Operators and Expressions

Otherwise

The otherwise operator has two operands. The value of the first operand will be returned only if non-empty; otherwise, the value of the second operand will be returned. The expression…
$value otherwise $fallback
…is equivalent to:
if (exists($value)) then $value else $fallback
The operator can also be chained:
$node/(@full-name otherwise @name otherwise @id)

Pipeline Operator

The pipeline operator -> evaluates an expression and binds the result to the context value before evaluating another expression. It can be used to easily chain multiple expressions that would otherwise be expressed with verbose FLWOR expressions. Examples:

Tokenizes a string, counts the tokens, creates a concatenated string and returns count=3:

'a b c' -> tokenize(.) -> count(.) -> concat('count=', .)

Calculates the sum of powers of 2 and returns 2046:

(1 to 10) ! math:pow(2, .) -> sum(.)

Reduces a long sequence to at most 9 elements, with dots appended, and returns a single string:

$dictionary/word
-> (if(count(.) < 10) then . else (.[1 to 9], '…'))
-> string-join(., '; ')

Mapping Arrow

The mapping arrow operator =!> complements the XQuery 3.1 arrow operator =>. It applies a function to each item in a sequence. In the following example, an input string is tokenized, the strings are replaced by an integer indicating the string length, and the resulting tokens are concatenated as string:
'You never know'
=> tokenize()
=!> string-length()
=> string-join(', ')
The result is:
3, 5, 4

Maps and Arrays

Map Order

Unlike in the past, map entries will retain the order in which they are inserted into a map. The order is preserved when creating maps with the Map Constructor, with map:build, map:merge, or map:of-pairs. If map:put is used, new entries will be appended to the existing entries. The order gets visible when a map is serialized, or when iterating over its entries:
map:for-each(
  { 3: 'three', 2: 'two', 1: 'one' },
  fn($k, $v) { $k || ': ' || $v }
)
…returns:
3: three
2: two
1: one
Note that, due to backward-compatibility, fn:deep-equal ignores the order. The following query returns true:
deep-equal(
  { 3: 'three', 2: 'two', 1: 'one' },
  { 1: 'one', 2: 'two', 3: 'three' }
)

Map Constructors

The keyword map in map constructors has become optional. The following expressions return the same map:
{ 1: 'one', 2: 'two' }
map { 1: 'one', 2: 'two' }
Note that the new syntax is similar to the JSON syntax. However, it is not identical, and it is more powerful because you can include arbitrary expressions that are evaluated when the map is generated. For example, you can use variables and arbitrary complex expressions to create the keys and values:
let $xml := document {
  <text>
    <line>Hi there</line>
    <line>Bye there</line>
  </text>
}
for $line at $pos in $xml//line
return { $pos: data($line) }

Map and Array Filter

Added:

Maps and arrays can be filtered with the syntax EXPR?[PREDICATE]:

Map Filter

If EXPR yields an map, PREDICATE is evaluated for each pair of the map, represented as { 'key': KEY, 'value': VALUE }. Again, the result is a map containing those entries for which the predicate returns true.

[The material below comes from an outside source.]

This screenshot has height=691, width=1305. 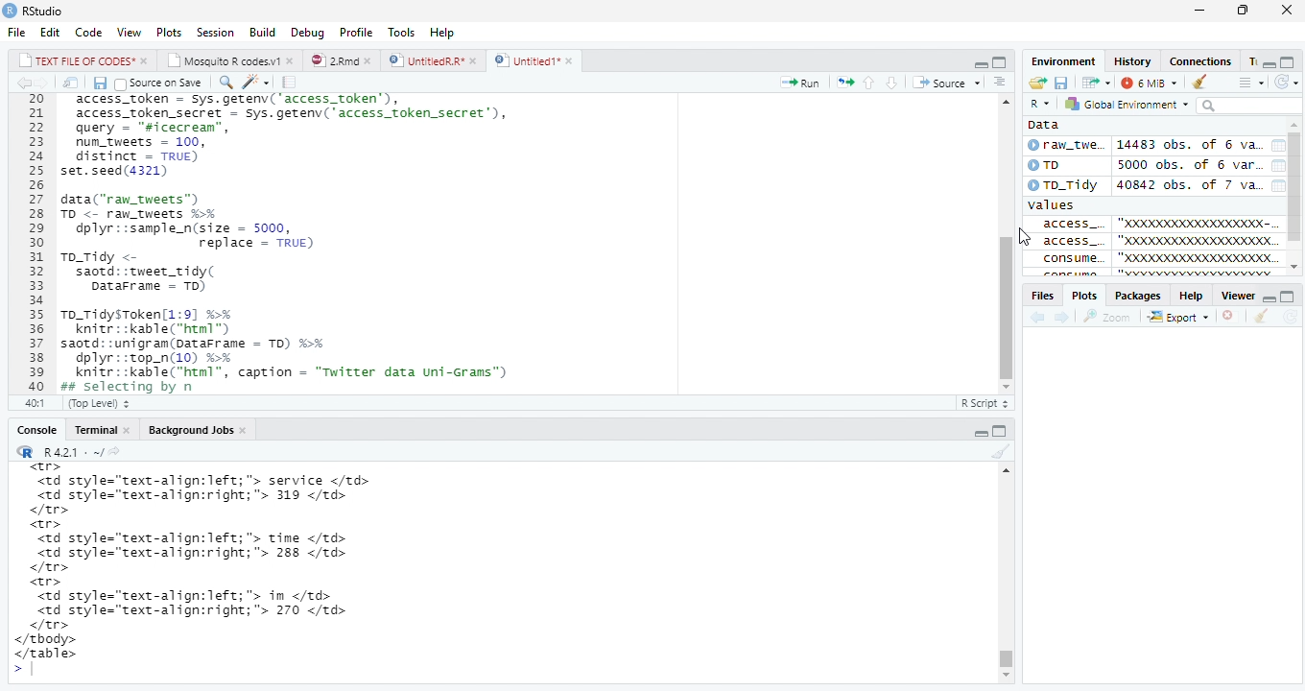 What do you see at coordinates (31, 429) in the screenshot?
I see `Console` at bounding box center [31, 429].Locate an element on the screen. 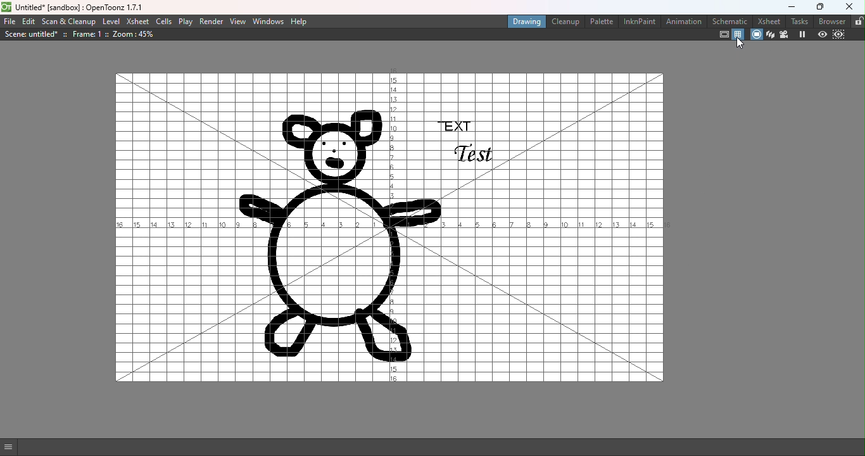 Image resolution: width=865 pixels, height=456 pixels. File name is located at coordinates (75, 7).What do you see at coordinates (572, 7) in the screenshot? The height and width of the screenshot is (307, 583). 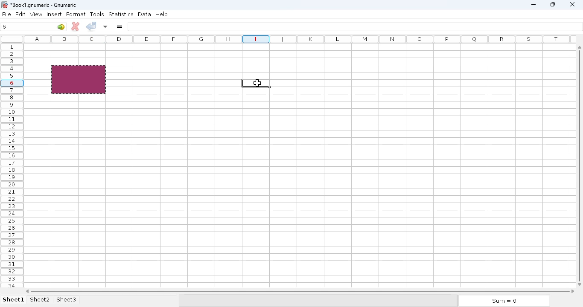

The following example returns { 1: 'one' }:

{ 1: 'one', 2: 'two', 3: 'three' }?[?key = 1]

The following example creates a map with 12 entries and returns { 'jul', 7: 'aug': 8 }, i.e., a map with all entries whose key contains u and whose value is greater than 6:

let $map := map:build(
  tokenize('jan feb mar apr may jun jul aug sep oct nov dec'),
  fn($value, $pos) { $value },
  fn($value, $pos) { $pos }
)
return $map?[contains(?key, 'u') and ?value > 6]

Array Filter

If EXPR yields an array, PREDICATE is evaluated for each member of the array. The result is an array containing those members for which the predicate returns true.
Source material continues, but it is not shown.